David Woodhouse wrote:
> It looks like your patch has legacy garbage in it:
> 
> > - *   Copyright (C) 2004 Marius Gr<F6>ger (mag at sysgo.de)
> 
> It fails to apply because the ö (correctly represented as 0xc3 0xb6) has
> been converted into a single byte 0xf6 in some legacy character set.
>
> When applying patches, git-am does look at the Content-Type: header and
> convert legacy crap into UTF-8 for the changelog, but it leaves the
> patch itself alone.

That's unfortunate.  An option to git-am or it's subsidiary tools to
convert the patch as well as the commit would be useful.  After all it
_is_ made clear in the MIME header how it's formatted.

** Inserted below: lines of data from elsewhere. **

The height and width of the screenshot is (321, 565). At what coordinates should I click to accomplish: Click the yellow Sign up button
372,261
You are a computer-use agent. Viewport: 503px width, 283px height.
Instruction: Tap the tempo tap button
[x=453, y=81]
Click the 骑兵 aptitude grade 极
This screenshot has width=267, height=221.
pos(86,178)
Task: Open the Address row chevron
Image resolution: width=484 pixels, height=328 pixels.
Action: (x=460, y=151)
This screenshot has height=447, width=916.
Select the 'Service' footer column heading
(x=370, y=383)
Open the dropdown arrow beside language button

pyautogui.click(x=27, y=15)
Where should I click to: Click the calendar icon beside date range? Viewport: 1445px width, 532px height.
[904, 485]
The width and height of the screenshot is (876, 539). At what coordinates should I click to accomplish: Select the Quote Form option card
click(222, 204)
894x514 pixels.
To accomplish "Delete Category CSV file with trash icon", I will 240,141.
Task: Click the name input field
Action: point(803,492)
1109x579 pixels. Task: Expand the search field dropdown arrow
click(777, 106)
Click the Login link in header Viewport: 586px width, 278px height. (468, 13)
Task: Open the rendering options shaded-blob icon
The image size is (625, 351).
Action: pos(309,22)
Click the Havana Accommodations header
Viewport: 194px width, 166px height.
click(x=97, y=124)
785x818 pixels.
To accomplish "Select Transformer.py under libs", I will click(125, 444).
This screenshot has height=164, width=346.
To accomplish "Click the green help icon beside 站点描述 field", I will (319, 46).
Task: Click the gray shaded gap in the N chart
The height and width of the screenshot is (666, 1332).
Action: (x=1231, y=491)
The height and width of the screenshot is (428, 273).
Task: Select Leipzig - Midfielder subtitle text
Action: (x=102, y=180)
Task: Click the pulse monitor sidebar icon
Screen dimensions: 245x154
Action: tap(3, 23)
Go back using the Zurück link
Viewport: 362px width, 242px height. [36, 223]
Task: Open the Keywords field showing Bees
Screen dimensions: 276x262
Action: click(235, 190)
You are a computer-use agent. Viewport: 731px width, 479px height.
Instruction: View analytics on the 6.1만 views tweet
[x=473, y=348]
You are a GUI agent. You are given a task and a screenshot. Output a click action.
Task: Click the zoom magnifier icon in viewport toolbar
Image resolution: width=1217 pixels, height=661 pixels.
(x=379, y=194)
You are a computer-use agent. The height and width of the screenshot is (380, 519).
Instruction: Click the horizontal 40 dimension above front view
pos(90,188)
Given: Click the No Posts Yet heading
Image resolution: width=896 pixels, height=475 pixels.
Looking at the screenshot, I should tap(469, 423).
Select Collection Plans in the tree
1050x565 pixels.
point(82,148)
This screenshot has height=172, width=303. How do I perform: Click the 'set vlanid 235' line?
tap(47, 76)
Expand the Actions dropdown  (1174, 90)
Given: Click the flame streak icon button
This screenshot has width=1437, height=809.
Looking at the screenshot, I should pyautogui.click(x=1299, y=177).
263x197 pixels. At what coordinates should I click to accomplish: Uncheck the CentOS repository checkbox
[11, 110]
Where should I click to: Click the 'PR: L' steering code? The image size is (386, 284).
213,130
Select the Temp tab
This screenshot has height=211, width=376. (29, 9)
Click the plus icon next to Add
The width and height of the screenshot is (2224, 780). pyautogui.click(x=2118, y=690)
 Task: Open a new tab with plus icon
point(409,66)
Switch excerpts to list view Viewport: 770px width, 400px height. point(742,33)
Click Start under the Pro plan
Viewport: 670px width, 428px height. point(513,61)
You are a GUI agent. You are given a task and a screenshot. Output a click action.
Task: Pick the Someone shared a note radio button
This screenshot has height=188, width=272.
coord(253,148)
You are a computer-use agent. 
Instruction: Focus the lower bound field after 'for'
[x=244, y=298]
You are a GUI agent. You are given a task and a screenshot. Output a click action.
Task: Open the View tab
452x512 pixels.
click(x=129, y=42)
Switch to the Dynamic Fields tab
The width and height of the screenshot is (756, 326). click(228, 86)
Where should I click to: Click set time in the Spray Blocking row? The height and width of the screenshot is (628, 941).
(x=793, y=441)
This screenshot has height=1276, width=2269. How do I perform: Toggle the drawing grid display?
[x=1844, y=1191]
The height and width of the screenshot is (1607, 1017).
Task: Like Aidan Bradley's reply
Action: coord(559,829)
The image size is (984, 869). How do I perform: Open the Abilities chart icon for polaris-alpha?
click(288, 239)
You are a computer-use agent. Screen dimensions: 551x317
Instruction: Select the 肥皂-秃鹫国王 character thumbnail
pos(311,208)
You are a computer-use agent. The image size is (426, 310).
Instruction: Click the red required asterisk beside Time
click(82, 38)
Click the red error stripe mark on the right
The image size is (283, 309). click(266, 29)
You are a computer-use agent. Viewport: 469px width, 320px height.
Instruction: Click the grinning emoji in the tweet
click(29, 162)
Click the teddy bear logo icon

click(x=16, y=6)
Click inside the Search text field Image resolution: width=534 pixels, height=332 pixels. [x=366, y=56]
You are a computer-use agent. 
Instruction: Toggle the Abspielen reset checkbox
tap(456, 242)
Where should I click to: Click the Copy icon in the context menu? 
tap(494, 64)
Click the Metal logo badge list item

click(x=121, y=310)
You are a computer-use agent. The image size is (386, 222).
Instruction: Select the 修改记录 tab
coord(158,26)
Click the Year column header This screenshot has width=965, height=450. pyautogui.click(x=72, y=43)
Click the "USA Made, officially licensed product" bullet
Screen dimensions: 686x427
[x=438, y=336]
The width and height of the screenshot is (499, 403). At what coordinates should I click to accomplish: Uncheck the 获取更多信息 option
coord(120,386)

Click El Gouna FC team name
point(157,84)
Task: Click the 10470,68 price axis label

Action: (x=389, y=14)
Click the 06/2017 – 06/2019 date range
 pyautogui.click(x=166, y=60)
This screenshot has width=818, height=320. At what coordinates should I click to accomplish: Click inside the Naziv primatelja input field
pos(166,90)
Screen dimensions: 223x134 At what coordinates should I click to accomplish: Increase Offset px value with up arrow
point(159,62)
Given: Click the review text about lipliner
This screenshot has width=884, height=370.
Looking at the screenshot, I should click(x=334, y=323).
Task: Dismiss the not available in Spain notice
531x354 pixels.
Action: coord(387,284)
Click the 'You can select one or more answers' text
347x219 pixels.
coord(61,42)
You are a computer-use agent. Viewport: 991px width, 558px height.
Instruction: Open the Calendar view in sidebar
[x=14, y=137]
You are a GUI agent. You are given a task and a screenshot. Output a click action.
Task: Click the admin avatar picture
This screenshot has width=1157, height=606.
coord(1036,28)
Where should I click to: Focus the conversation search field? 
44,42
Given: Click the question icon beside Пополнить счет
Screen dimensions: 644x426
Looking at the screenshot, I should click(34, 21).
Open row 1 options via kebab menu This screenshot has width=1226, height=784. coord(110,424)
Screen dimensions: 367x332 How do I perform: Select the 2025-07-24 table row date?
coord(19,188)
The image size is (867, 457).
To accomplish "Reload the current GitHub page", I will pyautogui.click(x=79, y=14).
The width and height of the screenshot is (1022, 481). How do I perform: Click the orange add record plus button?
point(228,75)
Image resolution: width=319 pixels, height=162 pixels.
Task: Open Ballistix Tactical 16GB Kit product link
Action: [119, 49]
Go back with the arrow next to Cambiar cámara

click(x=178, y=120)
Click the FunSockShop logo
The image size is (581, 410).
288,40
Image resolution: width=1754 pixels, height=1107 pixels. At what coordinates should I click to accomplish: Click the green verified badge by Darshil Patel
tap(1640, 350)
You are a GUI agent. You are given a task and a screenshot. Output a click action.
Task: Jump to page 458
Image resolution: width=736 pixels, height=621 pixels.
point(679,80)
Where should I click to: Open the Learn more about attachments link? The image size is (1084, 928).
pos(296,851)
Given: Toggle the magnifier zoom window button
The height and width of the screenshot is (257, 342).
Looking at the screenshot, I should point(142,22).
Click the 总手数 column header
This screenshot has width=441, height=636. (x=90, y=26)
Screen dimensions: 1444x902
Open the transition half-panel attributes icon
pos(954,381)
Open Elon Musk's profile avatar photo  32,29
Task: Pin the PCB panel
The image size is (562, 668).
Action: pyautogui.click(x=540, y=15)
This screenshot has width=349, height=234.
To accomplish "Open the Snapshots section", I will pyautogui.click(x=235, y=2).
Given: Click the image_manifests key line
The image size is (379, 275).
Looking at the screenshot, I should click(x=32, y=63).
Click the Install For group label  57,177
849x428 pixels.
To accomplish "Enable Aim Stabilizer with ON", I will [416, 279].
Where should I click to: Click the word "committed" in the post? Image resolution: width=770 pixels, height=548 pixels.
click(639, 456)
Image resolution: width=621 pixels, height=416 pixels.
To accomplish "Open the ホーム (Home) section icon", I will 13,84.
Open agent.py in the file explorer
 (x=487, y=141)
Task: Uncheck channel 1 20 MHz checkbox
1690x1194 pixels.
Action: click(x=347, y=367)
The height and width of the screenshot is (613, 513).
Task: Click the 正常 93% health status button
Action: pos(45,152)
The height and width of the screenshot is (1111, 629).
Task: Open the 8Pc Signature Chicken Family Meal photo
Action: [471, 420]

> Care to join us in the 21st century?

You mean send the mail in UTF-8 format when it only contains
characters in ISO-8859-1?  To make that the default behaviour of an
email sender would possibly violate RFC2045, which as far as I can
tell is still the prevailing standard, which is I guess why Mutt does
not do that in its default configuration, and recodes the text from
UTF-8 to 8859-1 when it can.  That's what 21st century tools do :-)

I guess it's time for a "send-hook" to use a different setting
specially for Linux mailing lists.

Do you instead mean send the patch in UTF-8 embedded in a mail encoded
as 8859-1?  That sounds quite difficult, if the patch is inline rather
than attached.

An option to git-am to DTRT sounds infinitely better to me.  Shame
it's not there; unfortunately it doesn't emit enough information to
make it easy with a wrapper script.

What settings do you use to get this right?